WRITTEN EXERCISE –
Turn the lines of the records, from the line containing "Where should I click to: Click the tracking" through the last line, inclusive, into a Markdown table with a Row column numbering each line and a Line column holding its text. Skip any blank lines.
— START RECORDS PROVIDED —
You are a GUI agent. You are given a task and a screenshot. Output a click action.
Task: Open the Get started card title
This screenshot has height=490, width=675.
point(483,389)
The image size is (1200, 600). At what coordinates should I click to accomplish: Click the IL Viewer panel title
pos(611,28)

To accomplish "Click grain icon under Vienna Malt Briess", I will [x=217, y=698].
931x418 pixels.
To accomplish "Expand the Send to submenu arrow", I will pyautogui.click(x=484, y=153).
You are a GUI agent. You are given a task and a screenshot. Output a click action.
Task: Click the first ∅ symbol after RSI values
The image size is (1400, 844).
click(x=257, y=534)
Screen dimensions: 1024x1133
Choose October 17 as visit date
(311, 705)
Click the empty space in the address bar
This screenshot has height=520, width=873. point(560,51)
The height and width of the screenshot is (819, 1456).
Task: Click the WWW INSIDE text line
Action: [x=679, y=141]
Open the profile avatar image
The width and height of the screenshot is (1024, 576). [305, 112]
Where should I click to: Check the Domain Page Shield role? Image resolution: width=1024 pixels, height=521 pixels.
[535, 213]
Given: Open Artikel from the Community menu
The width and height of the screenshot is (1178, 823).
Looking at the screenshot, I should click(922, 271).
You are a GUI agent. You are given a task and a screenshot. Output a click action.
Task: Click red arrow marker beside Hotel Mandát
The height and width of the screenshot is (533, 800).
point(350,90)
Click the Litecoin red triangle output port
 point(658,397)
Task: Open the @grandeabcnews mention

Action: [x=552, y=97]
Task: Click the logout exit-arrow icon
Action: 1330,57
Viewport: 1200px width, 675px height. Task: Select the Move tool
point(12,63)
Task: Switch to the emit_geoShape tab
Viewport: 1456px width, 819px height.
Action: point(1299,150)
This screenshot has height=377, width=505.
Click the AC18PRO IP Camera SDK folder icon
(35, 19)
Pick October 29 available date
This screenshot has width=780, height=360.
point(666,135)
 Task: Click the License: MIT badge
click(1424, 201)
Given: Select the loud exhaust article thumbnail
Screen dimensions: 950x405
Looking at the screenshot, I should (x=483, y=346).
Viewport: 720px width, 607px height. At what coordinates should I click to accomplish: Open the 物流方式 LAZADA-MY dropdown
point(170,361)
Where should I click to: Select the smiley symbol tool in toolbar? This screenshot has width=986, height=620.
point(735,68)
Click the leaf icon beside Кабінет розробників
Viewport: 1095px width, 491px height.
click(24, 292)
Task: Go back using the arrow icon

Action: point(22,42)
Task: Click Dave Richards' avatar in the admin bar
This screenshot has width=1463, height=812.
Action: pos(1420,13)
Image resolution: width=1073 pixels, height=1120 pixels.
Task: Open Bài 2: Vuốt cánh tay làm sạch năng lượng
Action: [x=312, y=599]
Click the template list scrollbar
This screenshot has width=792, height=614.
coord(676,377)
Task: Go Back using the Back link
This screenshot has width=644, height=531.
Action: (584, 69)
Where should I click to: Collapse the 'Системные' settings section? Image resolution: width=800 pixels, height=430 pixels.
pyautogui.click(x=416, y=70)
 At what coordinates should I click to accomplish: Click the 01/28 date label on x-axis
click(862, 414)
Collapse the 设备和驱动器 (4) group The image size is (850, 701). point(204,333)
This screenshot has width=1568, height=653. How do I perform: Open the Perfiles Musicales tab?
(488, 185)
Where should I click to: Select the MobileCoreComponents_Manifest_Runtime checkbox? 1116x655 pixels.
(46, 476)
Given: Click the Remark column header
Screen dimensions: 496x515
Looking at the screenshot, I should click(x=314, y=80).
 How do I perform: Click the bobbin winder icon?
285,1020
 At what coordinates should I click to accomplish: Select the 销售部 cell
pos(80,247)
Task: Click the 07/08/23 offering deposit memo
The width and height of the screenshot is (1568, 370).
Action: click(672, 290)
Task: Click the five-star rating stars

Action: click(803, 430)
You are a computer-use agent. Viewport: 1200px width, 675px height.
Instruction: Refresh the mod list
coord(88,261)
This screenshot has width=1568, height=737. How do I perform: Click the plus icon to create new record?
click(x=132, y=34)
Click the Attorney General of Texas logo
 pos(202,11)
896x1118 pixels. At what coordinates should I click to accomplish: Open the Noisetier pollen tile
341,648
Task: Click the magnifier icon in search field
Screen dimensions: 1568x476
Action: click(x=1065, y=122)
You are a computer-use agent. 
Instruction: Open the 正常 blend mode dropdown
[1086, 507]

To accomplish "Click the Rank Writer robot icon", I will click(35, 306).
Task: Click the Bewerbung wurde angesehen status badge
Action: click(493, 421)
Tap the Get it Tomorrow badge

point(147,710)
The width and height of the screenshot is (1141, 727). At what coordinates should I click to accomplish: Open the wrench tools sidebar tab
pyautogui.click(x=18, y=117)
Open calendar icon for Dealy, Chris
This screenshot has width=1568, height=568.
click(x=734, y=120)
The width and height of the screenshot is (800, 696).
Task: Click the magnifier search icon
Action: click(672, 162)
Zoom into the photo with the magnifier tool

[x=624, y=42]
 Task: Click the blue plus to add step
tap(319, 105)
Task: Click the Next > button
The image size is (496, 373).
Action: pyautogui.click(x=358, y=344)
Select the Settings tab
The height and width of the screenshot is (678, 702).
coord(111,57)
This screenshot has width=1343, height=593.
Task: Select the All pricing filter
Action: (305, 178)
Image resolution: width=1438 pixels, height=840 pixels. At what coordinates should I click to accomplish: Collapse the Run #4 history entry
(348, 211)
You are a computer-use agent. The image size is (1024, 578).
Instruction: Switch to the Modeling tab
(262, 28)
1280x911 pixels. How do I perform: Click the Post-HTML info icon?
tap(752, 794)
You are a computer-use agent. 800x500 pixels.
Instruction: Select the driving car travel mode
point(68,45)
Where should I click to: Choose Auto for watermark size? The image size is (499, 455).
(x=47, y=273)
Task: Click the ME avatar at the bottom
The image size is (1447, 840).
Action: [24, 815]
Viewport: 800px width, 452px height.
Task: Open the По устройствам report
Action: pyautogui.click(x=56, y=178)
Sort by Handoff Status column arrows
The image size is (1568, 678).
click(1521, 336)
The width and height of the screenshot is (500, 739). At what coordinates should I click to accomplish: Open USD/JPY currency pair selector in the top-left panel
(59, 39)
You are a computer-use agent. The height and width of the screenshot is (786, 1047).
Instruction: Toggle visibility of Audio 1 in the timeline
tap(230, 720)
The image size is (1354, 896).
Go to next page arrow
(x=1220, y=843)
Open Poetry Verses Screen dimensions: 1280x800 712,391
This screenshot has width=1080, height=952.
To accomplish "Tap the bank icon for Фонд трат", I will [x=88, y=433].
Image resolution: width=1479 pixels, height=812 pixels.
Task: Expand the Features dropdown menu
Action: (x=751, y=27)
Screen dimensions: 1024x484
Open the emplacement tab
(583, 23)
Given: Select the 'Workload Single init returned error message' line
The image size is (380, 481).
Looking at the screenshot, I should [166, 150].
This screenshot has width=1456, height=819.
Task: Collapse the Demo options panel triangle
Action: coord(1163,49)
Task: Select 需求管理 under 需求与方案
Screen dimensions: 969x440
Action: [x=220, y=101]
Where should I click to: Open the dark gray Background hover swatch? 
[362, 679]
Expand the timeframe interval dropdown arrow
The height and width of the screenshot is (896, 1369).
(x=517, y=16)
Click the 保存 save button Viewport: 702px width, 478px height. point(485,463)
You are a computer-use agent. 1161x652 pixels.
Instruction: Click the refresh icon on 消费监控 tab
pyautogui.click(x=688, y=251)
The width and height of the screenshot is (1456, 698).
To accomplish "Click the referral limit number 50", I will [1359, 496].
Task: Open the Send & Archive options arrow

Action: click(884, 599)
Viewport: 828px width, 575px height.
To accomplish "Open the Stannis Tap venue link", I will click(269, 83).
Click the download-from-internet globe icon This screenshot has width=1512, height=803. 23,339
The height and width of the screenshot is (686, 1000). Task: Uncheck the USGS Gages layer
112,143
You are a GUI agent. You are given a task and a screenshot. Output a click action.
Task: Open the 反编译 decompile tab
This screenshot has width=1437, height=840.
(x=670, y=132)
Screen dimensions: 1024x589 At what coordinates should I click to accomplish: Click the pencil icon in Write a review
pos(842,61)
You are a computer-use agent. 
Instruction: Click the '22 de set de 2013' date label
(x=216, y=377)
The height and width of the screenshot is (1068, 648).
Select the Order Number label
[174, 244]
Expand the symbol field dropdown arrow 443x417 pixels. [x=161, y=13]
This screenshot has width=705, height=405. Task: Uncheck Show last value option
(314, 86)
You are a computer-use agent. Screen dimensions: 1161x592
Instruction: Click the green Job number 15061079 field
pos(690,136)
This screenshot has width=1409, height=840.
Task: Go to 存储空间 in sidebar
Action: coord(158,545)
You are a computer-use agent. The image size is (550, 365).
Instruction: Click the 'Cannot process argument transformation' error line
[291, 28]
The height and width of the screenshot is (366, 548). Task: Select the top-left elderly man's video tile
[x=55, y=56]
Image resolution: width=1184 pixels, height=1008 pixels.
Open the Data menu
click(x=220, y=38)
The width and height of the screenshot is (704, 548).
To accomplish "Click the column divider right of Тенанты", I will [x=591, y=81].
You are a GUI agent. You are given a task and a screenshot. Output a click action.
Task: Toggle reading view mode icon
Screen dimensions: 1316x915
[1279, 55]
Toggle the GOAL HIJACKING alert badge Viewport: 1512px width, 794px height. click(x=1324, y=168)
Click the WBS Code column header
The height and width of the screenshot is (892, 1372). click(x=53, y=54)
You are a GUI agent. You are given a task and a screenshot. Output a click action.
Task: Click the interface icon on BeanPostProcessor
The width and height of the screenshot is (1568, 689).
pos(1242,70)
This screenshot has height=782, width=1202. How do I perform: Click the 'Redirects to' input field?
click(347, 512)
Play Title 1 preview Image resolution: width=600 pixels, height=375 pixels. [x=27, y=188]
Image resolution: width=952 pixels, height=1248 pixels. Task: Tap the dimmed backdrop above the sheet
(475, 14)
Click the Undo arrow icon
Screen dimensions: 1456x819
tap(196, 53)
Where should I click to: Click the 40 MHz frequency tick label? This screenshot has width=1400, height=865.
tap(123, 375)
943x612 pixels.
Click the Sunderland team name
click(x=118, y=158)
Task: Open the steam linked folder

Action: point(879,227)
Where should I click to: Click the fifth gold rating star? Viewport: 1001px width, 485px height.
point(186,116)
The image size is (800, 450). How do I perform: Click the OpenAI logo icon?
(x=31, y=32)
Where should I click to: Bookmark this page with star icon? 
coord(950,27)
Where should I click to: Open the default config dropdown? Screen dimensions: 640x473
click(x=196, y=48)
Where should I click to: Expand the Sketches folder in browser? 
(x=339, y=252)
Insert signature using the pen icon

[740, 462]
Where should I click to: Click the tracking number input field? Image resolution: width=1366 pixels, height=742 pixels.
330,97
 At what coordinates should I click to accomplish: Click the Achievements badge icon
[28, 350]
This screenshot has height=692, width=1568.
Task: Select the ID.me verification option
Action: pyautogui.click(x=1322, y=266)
— END RECORDS PROVIDED —
WRITTEN ANSWER –
| Row | Line |
|---|---|
| 1 | Where should I click to: Click the tracking number input field? Image resolution: width=1366 pixels, height=742 pixels. |
| 2 | 330,97 |
| 3 |  At what coordinates should I click to accomplish: Click the Achievements badge icon |
| 4 | [28, 350] |
| 5 | This screenshot has height=692, width=1568. |
| 6 | Task: Select the ID.me verification option |
| 7 | Action: pyautogui.click(x=1322, y=266) |